In his first interview since becoming chief technology officer of what is now known as BBC Engineering, Matthew Postgate told the Financial Times “It’s my job over the next five years to put in place the production foundations to be internet first.” The widely-reported article appeared in the FT under the headline “BBC shifts focus to ‘internet-centric’ programme delivery”. In an update to a post on the BBC web site he later attempted to clarify his position.
“At BBC Engineering, when we talk about taking advantage of internet technologies or being ‘internet first’ we aren’t talking about the BBC doing more with online content or only putting content and programmes online,” he wrote. “My role is to make sure that the BBC’s technologies that underpin everything we do — from our newsroom infrastructure and new in-the-field production and editing tools, to how we keep the BBC on air and online — are set up in the best possible way, and take advantage of new internet-based technologies.” So that’s all good.

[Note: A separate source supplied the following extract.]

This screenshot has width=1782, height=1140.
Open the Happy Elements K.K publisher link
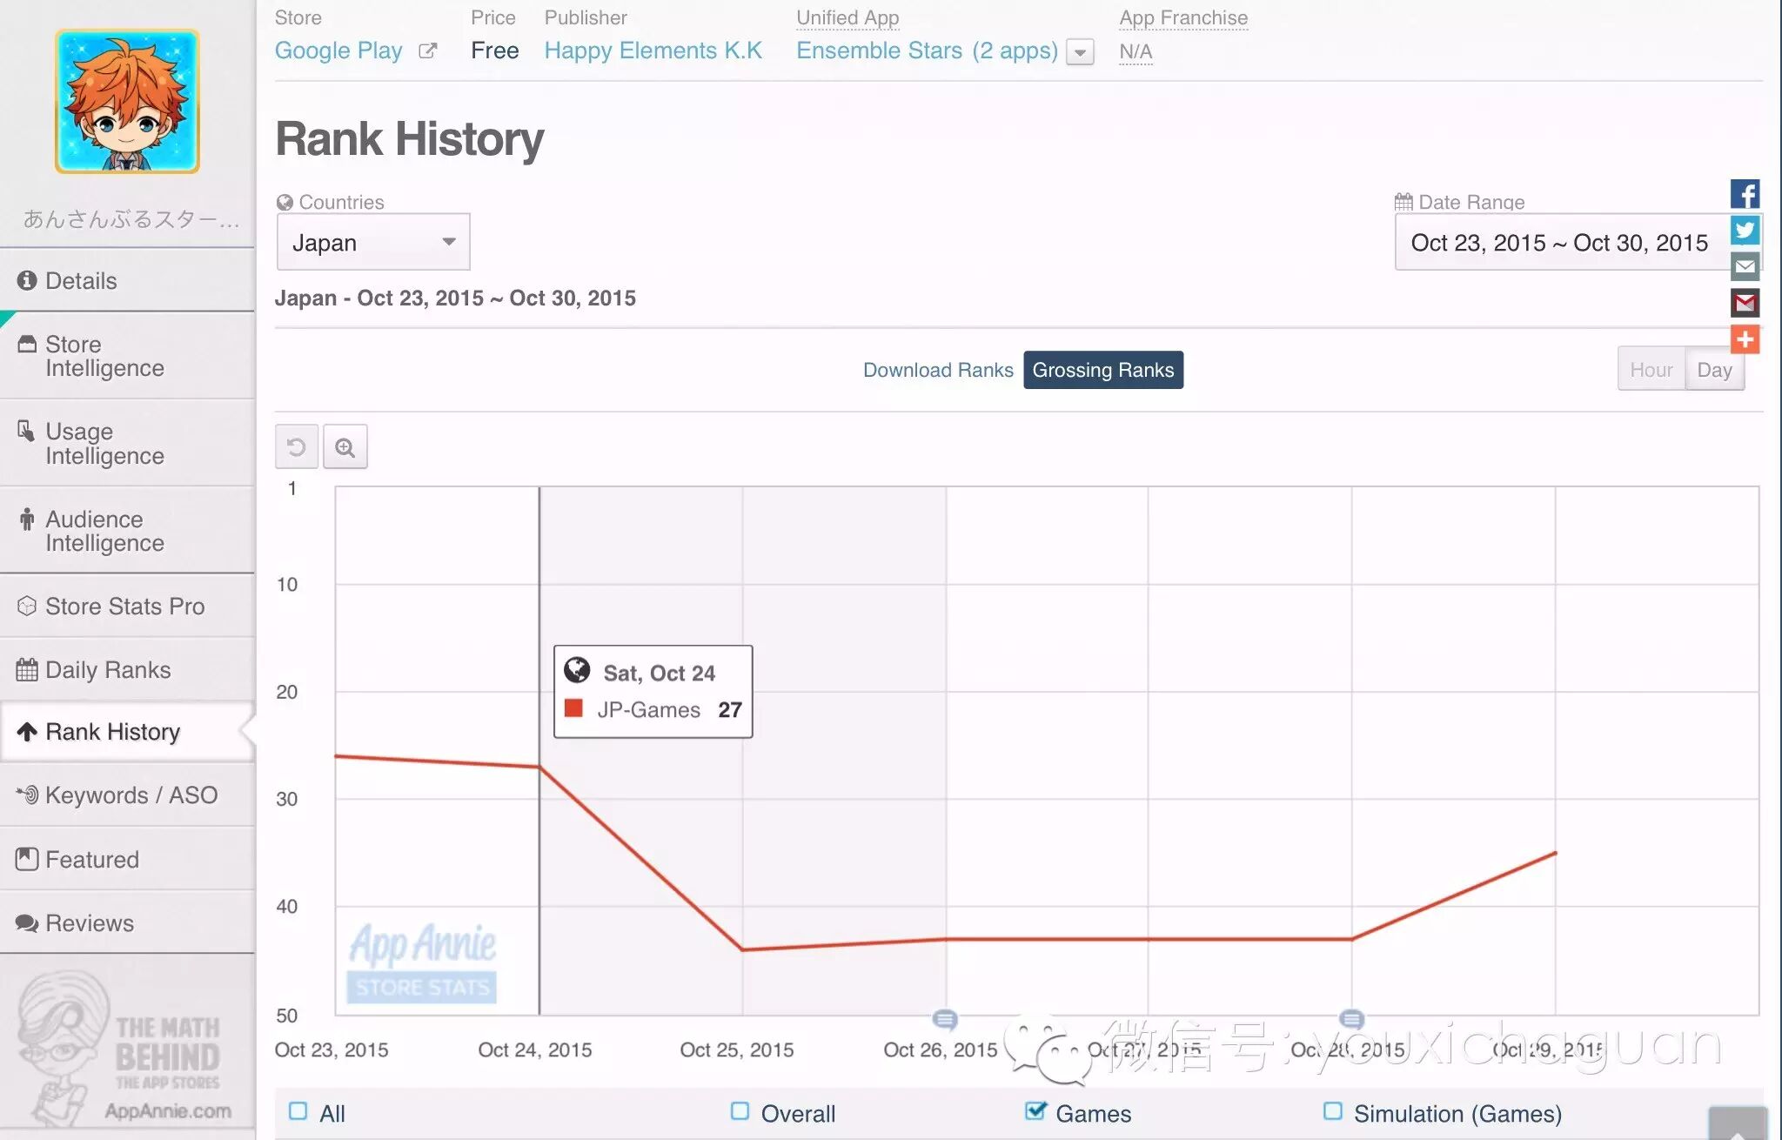(653, 50)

The BBC recently renamed its former Future Media and Technology divisions as Digital and Engineering respectively.
Future Media was once Online and then New Media but soon that was no longer new. The future has apparently now arrived and everything is digital, including television, which makes the term seem rather redundant. At least Television and Radio are no longer Vision and Audio, as they were briefly rebranded. Perhaps they will one day merge, when somebody realises that media production is now generally digital.
As for technology, that will now be known as engineering, as it once was in the BBC, in the days before the interweb. Apparently, “engineering is something that you do, whereas technology is something that you buy”.
The BBC span off its former Technology subsidiary to Siemens in 2004 and contacted its services back in a ten-year agreement worth almost £2 billion. It now says it is moving away from such large, long-term contracts with a single supplier, to multiple shorter-term contracts with a number of specialist companies.
The corporation outsourced the development of its ambitious Digital Media Initiative to Siemens in 2008. The contract was later cancelled and development was brought in house, consuming at least £100 million before it was canned, along with the former chief technology officer, John Linwood, who subsequently won a case for unfair dismissal.
His successor, who previously ran BBC Research and Development, said the corporation had learnt lessons and there was no longer any aspiration to embark on very large projects, instead “thinking about technology” — or presumably engineering — “as a more agile and iterative process”.
The current chief technology officer, or perhaps he will now be chief engineer, is still committed to moving the BBC archive online, a process that has been ongoing for over a decade, and moving production from tape to files.
He also suggested that the BBC was likely to be screening programmes in 4K, four times the resolution of current high-definition broadcasts, as standard by 2016.